What is it that enables "general education" and "economic opportunity" for anyone, let alone women? Where does "birth control" come from? What allows lower infant mortality?
The answer to all these questions is the same: cheap energy.
I hate to burst your bubble, but in a future with declining energy availability, the only women who are going to be able to afford reduced fertility are going to be those who already have it: those who are relatively high up on Maslow's Hierarchy.
95% or more of the world's women will have decreasing access to the resources you mention, because they are going to be walking ten kilometres to get water and firewood, because they're going to be more worried about starving than getting educated and liberated. Because children will increasingly remain a "hobby" for the decreasing number of people who have 500 energy slaves following them around -- those who can't afford "energy slaves" will have to breed human ones in order to eke out an existance.
sjc_1: "cellulose biofuels" is a solution for the wrong problem. David Pimentel recently came to the conclusion that, in the US, at least, more energy is consumed than that produced by basic productivity. In other words, if every blade of grass and every tree leaf and every weed were turned into human-useable energy at 100% efficiency, it would still be about 30% less than we are using!
There is no magic bullet. Nothing can save "the American way of life."
Move within walking or biking distance of work! While you're at it, be sure your new house is half the size of your present one, or less! Turn your lawn into garden! Stop buying plastic crap from China! De-consume! Starve the beast!
Most of the people in Israel have solar water heaters. We could too, but people would rather complain about their energy bills.
With cellulose biofuels, you use the plant stalks and not the food part of the plant. If you are growing the food anyway, might was well use the stalks for fuel.
Quite a few places depend on glaciers to even out the warter supply and even provide hydroelectric power. If/when global warming permanently melts these glaciers, the effected people will be pumping, desalinizing and building fossil fuel power stations. The s__t is really about to hit the fan.
S March,
Virtually all future population growth will be in underdeveloped nations. The US is at replacement level except for immigration. Most of Europe and Japan are below replacement level. China has just announced that it's 'One child' policy will continue despite resulting gender imbalance (elective abortion and infanticide of females).

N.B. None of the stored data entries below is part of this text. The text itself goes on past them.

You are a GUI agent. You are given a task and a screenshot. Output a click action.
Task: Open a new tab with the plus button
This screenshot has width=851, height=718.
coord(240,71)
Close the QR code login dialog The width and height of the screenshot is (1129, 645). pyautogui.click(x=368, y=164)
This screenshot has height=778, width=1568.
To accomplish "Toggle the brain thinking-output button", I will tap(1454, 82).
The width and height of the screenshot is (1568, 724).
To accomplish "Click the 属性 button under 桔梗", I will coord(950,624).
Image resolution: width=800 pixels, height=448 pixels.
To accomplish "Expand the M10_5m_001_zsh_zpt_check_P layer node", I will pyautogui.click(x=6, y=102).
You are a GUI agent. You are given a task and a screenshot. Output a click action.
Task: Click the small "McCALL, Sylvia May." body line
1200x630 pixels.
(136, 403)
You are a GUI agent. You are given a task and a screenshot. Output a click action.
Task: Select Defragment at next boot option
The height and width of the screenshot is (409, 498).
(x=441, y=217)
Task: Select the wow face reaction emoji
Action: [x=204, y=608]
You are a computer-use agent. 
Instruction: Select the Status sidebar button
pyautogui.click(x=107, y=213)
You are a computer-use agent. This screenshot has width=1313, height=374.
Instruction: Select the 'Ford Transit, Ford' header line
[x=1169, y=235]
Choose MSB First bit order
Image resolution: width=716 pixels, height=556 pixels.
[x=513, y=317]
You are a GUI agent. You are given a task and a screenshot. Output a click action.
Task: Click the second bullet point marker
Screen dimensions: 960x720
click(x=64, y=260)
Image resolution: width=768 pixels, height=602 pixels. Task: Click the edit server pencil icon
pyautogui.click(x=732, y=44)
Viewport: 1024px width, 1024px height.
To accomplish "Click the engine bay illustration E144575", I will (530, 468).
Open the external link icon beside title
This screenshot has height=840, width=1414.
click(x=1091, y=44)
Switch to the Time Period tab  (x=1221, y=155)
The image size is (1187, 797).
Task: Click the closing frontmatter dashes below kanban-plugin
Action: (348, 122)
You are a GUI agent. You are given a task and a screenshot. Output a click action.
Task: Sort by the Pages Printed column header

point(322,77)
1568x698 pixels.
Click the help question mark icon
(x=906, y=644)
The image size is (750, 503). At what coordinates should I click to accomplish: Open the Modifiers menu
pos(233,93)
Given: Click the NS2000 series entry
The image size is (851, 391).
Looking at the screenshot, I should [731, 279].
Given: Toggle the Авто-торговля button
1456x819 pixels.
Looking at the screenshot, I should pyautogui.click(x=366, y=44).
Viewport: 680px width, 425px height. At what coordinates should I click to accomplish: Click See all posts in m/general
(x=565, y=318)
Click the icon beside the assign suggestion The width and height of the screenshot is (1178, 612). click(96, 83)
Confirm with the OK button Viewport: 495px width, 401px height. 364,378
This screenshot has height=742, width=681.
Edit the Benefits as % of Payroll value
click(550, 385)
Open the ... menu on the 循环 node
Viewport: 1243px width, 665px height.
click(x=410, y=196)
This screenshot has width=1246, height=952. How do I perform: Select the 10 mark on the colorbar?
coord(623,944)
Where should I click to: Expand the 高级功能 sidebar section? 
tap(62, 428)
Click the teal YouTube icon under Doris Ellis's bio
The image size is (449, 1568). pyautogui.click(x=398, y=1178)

If you want to reduce the population growth rate:
Provide general education for women
Provide economic opportunity for women
Provide birth control access and education for women
Provide an expectation that children born will survive to adulthood.
As these services are provided for women they will also be provided for men but not necessarily vice-versa.
Bill
We'll have plenty of water pretty soon. But that will occur after the Arctic methnae gas burps out into our atomosphere. Earth will then be a very quiet water world and the few astronauts in the space station will be the only witnesses.
Western civilation isn't very interested in the concept of a sustainable population. We think our resources are infinite.
Water is already getting scarce in some part of the US.
http://www.ajc.com/search/content/metro/stories/2008/03/12/bottledwater_0313.html
This could be the straw that eventually breaks our politicians' backs!
There are and have been inventions and processes to counter these problems but greed is king. Tony
Once again, no one ever addresses the real issue of overpopulation.